M. Alain Duffourg , rapporteur pour avis sur le programme 177 « Hébergement, parcours vers le logement et insertion des personnes vulnérables » de la mission « Cohésion des territoires » . - Le programme 177 « Hébergement, parcours vers le logement et insertion des personnes vulnérables », de la mission « Cohésion des territoires », constitue le support financier de la politique publique de lutte contre le sans-abrisme.
Ce programme finance des structures d'hébergement aux différents statuts. Il s'agit principalement de centres d'hébergement d'urgence (CHU) ou de centres d'hébergement et de réinsertion sociale (CHRS) qui permettent un accueil plus pérenne des personnes, et un accompagnement social plus approfondi. Le nombre de places d'hébergement financé par le programme 177 constitue le point nodal de son examen, et absorbe, entre 95 % et 98 % de ses crédits. Le parc d'hébergement a culminé à un niveau inédit de plus de 203 000 places en mars 2021, soit une augmentation de 40 000 places par rapport à février 2020. Dès le printemps 2021, le Gouvernement avait fait part de son intention de maintenir 200 000 places ouvertes jusqu'au 31 mars 2022, avant qu'une décrue progressive ne soit engagée au cours de l'année 2022, pour atteindre un seuil de 186 000 places en 2023.
La confirmation de cet objectif, à l'occasion de la présentation du PLF pour 2023, a provoqué une levée de boucliers des acteurs du secteur. Il faut dire que depuis la fin de l'été, les associations alertaient les pouvoirs publics sur la recrudescence des besoins : deux tiers des demandes non pourvues d'hébergement émanaient de familles, et 1 658 enfants étaient sans solution d'hébergement avant la rentrée scolaire.
Le Gouvernement a renoncé à son projet de réduction de nombre de places, ainsi que l'a confirmé le ministre du logement lors de son audition au Sénat le 8 novembre dernier.

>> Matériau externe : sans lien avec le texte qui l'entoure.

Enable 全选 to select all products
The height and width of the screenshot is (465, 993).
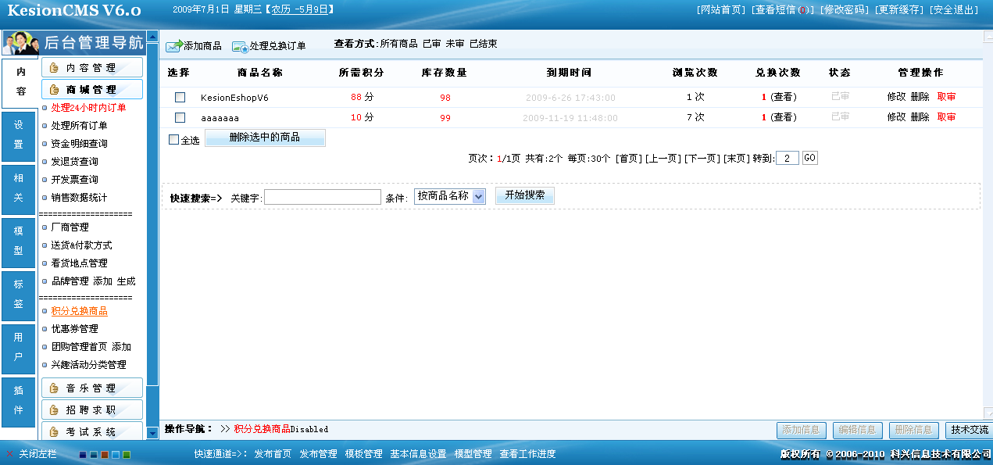(175, 138)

Le programme 177 a été abondé de 40 millions d'euros supplémentaires, en autorisations d'engagement (AE) et en crédits de paiement (CP), et près de 200 000 places d'hébergement (197 000 selon les chiffres communiqués) seront financées pour l'hiver 2022-2023.
Malgré une augmentation substantielle du nombre de places ouvertes au cours des dernières années (40 000 places en plus), des demandes sont encore non pourvues auprès des services intégrés d'accueil et d'orientation (SIAO) qui gèrent le numéro « 115 » et orientent les personnes vers une solution d'hébergement ou de logement. Selon la Cour des comptes, en 2021, en France, près de 300 000 personnes se trouvaient, avant même la crise sanitaire, sans domicile, estimation qui a plus que doublé depuis la dernière enquête statistique de 2012.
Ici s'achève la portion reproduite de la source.